***** SUPPLIED PASSAGE *****

Dartmouth High alum redefines what it means to be a scientist

Jun 7, 2025

As Dartmouth High School alum Ann-Marie Silvia stood on the UMass Amherst stage for her doctoral hooding in kinesiology, she thought of the little girl who was made to believe she didn’t belong in STEM. 

“As a child, I was very inquisitive and interested in all things science,” Silvia said. “But then, like many little girls today, I got knocked out of STEM in middle school … by a teacher who made me feel that girls couldn’t be scientists.”

That experience pushed her away from science for years. Though she understood the material, she stopped putting in the effort, leading to poor grades. After graduating Dartmouth High School in the 1990s, she did what she thought was expected: took a retail job, got married and raised her two children.

But then she said one day, she woke up and realized: “I’m more than just a wife or a mother.”

She returned to school at age 41, starting with an associate’s degree from Bristol Community College. From there, she earned a full scholarship to Bridgewater State, where she completed a bachelor’s and a master’s in exercise science. 

She said while raising her kids, she found her passion for fitness and healthy eating, losing 100 pounds and running her first marathon at age of 39.

Not one to stop there, Silvia entered the kinesiology Ph.D. program at UMass Amherst. While working on her doctorate, she also earned a second master’s in public health and epidemiology.

*****

> **PROMPT**
In the article about Ann-Marie Silvia, copy the part that opens with the words containing "That experience pushed" and closes with "at age of 39.". The rows after the article aren't needed for anything here.

***** LISTED RECORDS *****

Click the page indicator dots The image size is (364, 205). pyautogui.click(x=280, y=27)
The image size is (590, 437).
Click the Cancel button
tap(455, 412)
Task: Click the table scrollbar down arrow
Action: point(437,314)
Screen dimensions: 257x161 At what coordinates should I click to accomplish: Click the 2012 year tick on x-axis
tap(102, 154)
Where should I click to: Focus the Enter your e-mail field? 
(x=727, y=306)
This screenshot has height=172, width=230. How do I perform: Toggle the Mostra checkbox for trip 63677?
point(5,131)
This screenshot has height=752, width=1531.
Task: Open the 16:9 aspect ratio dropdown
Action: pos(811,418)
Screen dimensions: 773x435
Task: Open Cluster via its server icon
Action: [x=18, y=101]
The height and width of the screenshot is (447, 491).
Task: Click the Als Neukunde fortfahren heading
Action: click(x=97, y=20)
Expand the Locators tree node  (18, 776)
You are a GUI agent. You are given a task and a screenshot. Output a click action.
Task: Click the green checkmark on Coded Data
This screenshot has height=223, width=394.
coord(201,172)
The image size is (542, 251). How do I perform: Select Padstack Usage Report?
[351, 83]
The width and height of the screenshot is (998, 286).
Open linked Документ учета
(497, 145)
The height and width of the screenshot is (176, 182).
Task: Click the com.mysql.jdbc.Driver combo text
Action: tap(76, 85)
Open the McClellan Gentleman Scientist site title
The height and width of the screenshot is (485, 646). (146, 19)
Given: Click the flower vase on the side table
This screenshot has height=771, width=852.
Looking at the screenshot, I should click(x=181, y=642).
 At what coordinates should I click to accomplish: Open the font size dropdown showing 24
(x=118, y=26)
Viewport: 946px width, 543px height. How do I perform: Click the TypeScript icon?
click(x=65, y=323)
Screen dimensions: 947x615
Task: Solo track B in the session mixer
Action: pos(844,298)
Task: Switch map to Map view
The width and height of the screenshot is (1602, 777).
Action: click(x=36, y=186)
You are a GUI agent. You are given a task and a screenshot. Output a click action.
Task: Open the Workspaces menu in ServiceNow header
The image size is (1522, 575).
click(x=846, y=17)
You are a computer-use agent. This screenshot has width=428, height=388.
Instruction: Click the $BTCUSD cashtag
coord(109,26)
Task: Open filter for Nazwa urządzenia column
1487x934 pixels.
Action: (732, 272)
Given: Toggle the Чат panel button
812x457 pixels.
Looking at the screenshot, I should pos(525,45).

*****

> **SOLUTION FOR THIS EXERCISE**
That experience pushed her away from science for years. Though she understood the material, she stopped putting in the effort, leading to poor grades. After graduating Dartmouth High School in the 1990s, she did what she thought was expected: took a retail job, got married and raised her two children.

But then she said one day, she woke up and realized: “I’m more than just a wife or a mother.”

She returned to school at age 41, starting with an associate’s degree from Bristol Community College. From there, she earned a full scholarship to Bridgewater State, where she completed a bachelor’s and a master’s in exercise science. 

She said while raising her kids, she found her passion for fitness and healthy eating, losing 100 pounds and running her first marathon at age of 39.